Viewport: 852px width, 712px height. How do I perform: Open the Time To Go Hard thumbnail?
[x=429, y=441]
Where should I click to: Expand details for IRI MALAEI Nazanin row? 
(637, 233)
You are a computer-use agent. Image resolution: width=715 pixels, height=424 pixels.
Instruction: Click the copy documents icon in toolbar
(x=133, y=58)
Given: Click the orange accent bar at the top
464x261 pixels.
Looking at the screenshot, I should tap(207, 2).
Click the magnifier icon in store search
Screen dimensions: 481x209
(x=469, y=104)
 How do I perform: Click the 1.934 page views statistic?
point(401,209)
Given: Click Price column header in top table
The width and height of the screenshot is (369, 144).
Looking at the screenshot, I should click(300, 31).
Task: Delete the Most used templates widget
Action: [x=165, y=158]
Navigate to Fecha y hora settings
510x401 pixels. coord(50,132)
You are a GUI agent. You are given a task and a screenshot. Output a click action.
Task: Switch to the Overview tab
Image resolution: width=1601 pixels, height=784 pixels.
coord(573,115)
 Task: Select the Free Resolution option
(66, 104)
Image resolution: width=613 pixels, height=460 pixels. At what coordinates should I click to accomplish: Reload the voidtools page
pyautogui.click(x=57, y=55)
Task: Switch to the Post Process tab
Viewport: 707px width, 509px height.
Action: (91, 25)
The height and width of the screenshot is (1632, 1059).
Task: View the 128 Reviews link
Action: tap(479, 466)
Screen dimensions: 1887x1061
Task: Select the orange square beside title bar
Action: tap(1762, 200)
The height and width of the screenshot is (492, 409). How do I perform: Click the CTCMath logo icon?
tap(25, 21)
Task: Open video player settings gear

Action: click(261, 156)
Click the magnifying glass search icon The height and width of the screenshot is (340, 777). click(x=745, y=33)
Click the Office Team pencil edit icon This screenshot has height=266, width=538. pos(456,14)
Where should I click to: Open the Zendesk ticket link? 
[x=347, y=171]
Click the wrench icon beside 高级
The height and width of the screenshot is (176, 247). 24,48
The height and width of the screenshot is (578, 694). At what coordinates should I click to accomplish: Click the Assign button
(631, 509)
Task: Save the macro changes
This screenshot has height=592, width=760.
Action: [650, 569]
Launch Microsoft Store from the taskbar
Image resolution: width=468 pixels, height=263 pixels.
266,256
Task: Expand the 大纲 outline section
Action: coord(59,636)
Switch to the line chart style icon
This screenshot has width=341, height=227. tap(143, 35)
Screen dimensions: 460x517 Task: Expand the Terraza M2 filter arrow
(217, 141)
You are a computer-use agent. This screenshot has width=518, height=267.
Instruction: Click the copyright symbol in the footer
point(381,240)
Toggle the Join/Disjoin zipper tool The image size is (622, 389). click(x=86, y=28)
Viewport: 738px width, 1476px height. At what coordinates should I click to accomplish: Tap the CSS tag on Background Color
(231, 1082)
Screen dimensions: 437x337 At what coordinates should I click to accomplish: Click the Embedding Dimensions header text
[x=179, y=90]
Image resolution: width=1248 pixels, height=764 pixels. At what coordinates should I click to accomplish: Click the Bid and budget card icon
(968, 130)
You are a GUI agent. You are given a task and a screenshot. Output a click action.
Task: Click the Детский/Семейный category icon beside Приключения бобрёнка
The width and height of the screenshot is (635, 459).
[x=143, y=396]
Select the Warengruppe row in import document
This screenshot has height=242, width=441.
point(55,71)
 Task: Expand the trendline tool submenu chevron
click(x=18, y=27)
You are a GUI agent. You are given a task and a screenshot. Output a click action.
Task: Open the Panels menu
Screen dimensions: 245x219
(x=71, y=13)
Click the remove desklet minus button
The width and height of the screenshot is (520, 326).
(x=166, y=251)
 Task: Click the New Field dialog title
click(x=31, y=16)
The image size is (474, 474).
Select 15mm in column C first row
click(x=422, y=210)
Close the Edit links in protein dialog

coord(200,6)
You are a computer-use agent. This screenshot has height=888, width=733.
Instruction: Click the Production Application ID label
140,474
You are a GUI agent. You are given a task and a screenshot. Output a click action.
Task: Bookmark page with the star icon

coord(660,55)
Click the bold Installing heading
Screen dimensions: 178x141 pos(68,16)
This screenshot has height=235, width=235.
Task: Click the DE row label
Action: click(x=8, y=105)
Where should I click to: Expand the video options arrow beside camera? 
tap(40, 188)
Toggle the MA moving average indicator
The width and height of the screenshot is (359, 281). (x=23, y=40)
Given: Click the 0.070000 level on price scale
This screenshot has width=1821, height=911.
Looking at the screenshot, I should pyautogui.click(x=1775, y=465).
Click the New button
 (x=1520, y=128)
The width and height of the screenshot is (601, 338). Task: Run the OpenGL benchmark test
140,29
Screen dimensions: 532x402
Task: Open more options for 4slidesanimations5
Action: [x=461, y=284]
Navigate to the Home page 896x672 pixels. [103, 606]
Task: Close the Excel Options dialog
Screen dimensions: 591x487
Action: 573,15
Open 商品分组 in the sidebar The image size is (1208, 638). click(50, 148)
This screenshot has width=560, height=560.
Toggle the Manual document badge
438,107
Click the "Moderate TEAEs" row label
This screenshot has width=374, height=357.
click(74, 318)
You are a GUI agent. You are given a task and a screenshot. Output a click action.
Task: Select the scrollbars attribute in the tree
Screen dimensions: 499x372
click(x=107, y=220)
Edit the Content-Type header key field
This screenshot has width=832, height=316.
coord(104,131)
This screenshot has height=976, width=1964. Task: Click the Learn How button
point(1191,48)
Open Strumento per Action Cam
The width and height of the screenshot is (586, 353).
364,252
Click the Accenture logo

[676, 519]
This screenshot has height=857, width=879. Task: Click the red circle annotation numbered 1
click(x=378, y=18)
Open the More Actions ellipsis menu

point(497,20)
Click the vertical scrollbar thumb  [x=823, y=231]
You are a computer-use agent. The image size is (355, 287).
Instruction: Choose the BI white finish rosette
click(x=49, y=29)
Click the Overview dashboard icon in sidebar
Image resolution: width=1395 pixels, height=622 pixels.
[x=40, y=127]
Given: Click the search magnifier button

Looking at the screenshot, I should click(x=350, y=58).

══════════

**TASK DESCRIPTION:** Search the records for the word "sidebar". Copy each line where it appears.

**SOLVED PROBLEM:**
Open 商品分组 in the sidebar The image size is (1208, 638). click(50, 148)
Click the Overview dashboard icon in sidebar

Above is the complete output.